◆ PAGE EXTRACT ◆
------------------------------------
LBY3
The continuing adventures of Beau Yarbrough

Christian Science Monitor calls it quits in print

Tuesday, October 28, 2008, 19:16
Section: Journalism

First they came for Monitor Radio. And now it’s the print edition.

From the Washington Post:

The Christian Science Monitor is about to pull the plug on its print edition, just as the venerable newspaper is about to turn 100.

The money-losing paper announced yesterday that it will stop publishing next April, except for a weekly edition, and shift its emphasis to the Internet.

“Everyone who grew up with print, and everyone who worked in print like me, you feel a little sad,” editor John Yemma said in an interview. But he said the Church of Christ, Scientist, which has heavily subsidized the $26 million annual cost of running the Boston-based paper, wants to stem the flow of red ink.

The Monitor’s circulation is just 52,000 — down from 160,000 two decades ago — and its early deadlines are crippling. Since most copies are sent to subscribers by snail mail, all copy must be turned in by noon for the next day’s edition.

“The cost of producing it, printing it and distributing it is pretty high,” Yemma said.

But the Monitor, which concentrates on analysis, has a strong news team: 95 editorial staffers; eight foreign bureaus in an age when mid-size papers are shutting theirs; and eight domestic bureaus, including a nine-reporter Washington office.

The church has made a series of bad bets over the years, including pouring cash into a television station and a radio operation, both of which ultimately flopped. And Yemma said he will have to cut at least 10 percent of the staff when the print edition shuts down.
------------------------------------
◆ ITEMS ◆
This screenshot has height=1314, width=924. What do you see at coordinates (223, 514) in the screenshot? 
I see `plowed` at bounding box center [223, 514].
------------------------------------
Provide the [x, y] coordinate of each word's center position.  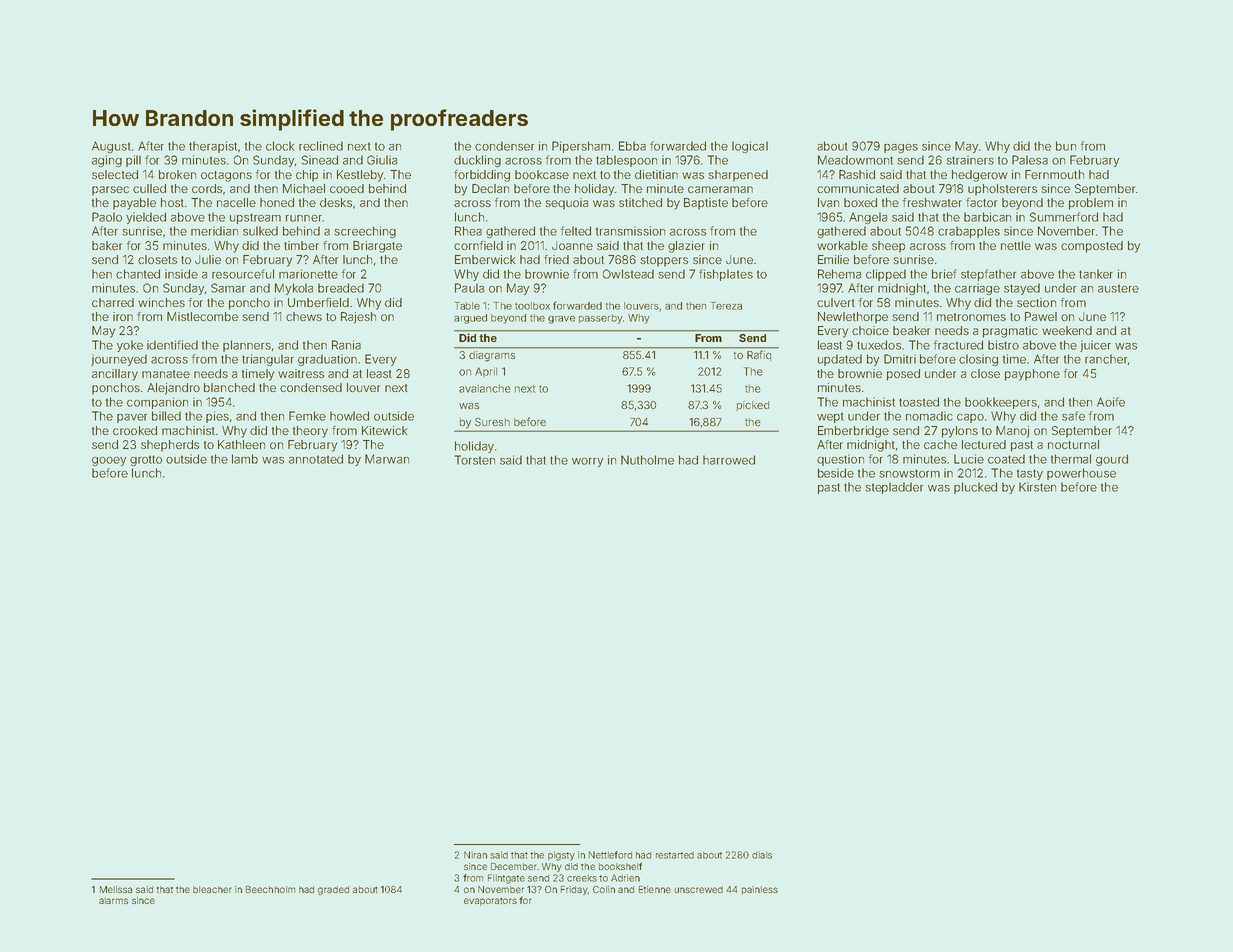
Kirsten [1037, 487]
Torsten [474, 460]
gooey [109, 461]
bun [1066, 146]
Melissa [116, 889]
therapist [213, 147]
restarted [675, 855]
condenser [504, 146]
------------------------------------
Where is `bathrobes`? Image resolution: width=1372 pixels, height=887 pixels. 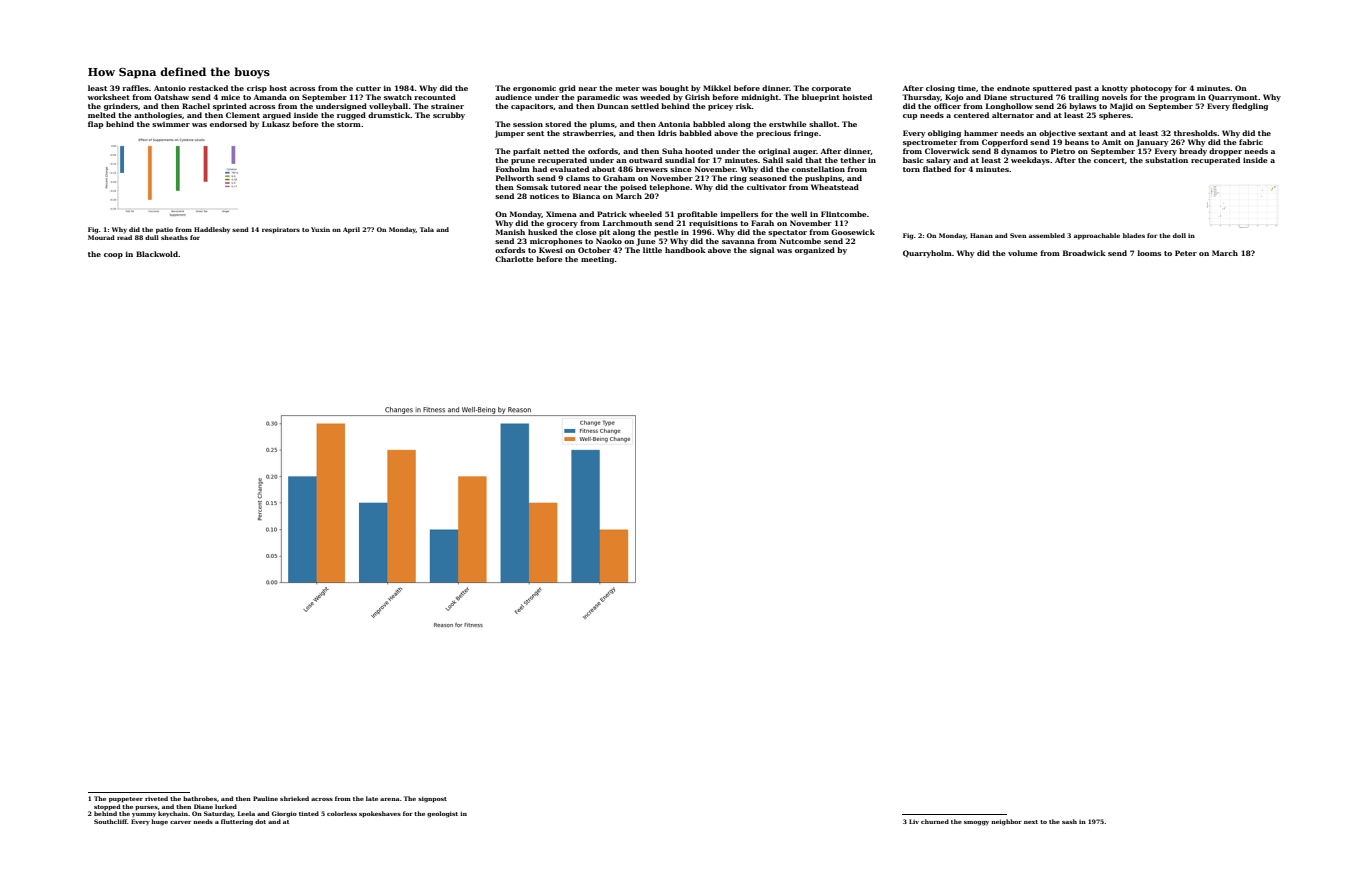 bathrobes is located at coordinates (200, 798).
------------------------------------
◆ EXERCISE TASK 1 ◆
Answer these about the blog post on the Christian Science Monitor:
(a) What is the annual cost of running the paper?
(b) How many foreign bureaus does the Monitor have?
(c) What share of the staff does Yemma say he will have to cut when the print edition shuts down?
◆ EXERCISE TASK 2 ◆
Could you duplicate the stretch of the blog post on the Christian Science Monitor from "The Christian Science" through "of red ink.", word for word?

◆ TASK RESPONSE 1 ◆
(a) $26 million
(b) Eight
(c) At least 10 percent

◆ TASK RESPONSE 2 ◆
The Christian Science Monitor is about to pull the plug on its print edition, just as the venerable newspaper is about to turn 100.

The money-losing paper announced yesterday that it will stop publishing next April, except for a weekly edition, and shift its emphasis to the Internet.

“Everyone who grew up with print, and everyone who worked in print like me, you feel a little sad,” editor John Yemma said in an interview. But he said the Church of Christ, Scientist, which has heavily subsidized the $26 million annual cost of running the Boston-based paper, wants to stem the flow of red ink.